We all have our blind spots, but when the spots are small and secretive we might be forgiven them. At Wintu Audubon’s general meeting last month, Ken Sobon, director of the Northern Saw-whet Owl Project, introduced attendees to a much overlooked little predator that could well be the most numerous owl in North America.
It’s not exactly invisible, but even avid bird watchers are unlikely to have seen this puffball. Daytimes it hides away, roosting quietly in thick foliage, remaining still even as you pass right by. At night you might hear it, especially if you get out into our local coniferous forests. This time of year males begin their long-running nocturnal too-too-too calls, which can beckon a female from half a mile or more away. If interested, she carols back with her own songs–high squeaks or a rising wail that is music to his ears. He may then sing and circle her many times before alighting at her side.
The male often shows her a cavity that he thinks will make a good nest–perhaps a hole carved in a snag by a large woodpecker, with a nearby meadow for hunting. Of course, she seems to make the final decision on just where she will lay her half-dozen eggs. That nest will be her station for the roughly forty-five days of incubation and early child care.

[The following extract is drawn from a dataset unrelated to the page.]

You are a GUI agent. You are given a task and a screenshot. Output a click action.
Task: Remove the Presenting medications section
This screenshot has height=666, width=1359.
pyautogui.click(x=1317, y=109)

Like raptors around the world, she begins incubating as soon as the first egg is laid, so her young hatch not all at once, as chickens do, but over a period of a week or more. If food is plentiful, all the young may survive; the male may even support two mates and two nests. If food is scarce, however, only the older siblings are apt to successfully fledge.
He hunts every night. From a low perch in the quiet of the forest, he listens for the rustling of small rodents, and then swoops down. He kills with the piercing clutch of his talons. He is scarcely the size of a man’s fist, and the mice and voles he captures can easily weigh half as much as he does. But he ferries the load to the nest where, if the eggs have not yet hatched, the delivery may serve as both a hot meal and left-overs for later.
After her youngest is two and a half weeks old, and the oldest is almost ready to start exploring nearby branches, the female will leave the nest and either assist in hunting for the young, or she may move on to find a new mate and nest a second time. The male continues to feed the nestlings for at least another month.
Saw-whets span North America coast to coast. Our locals appear to migrate along the west coast, but they freely travel east-west, too. They nest in our forests and parts north, well into Canada, where they are apt to retreat if American forests continue to suffer as expected from climate disruption.
As for their name, it is another of their mysteries. It supposedly recognizes a similarity in the sound of saw-sharpening and the owl’s vocalization, but that match eludes most of us.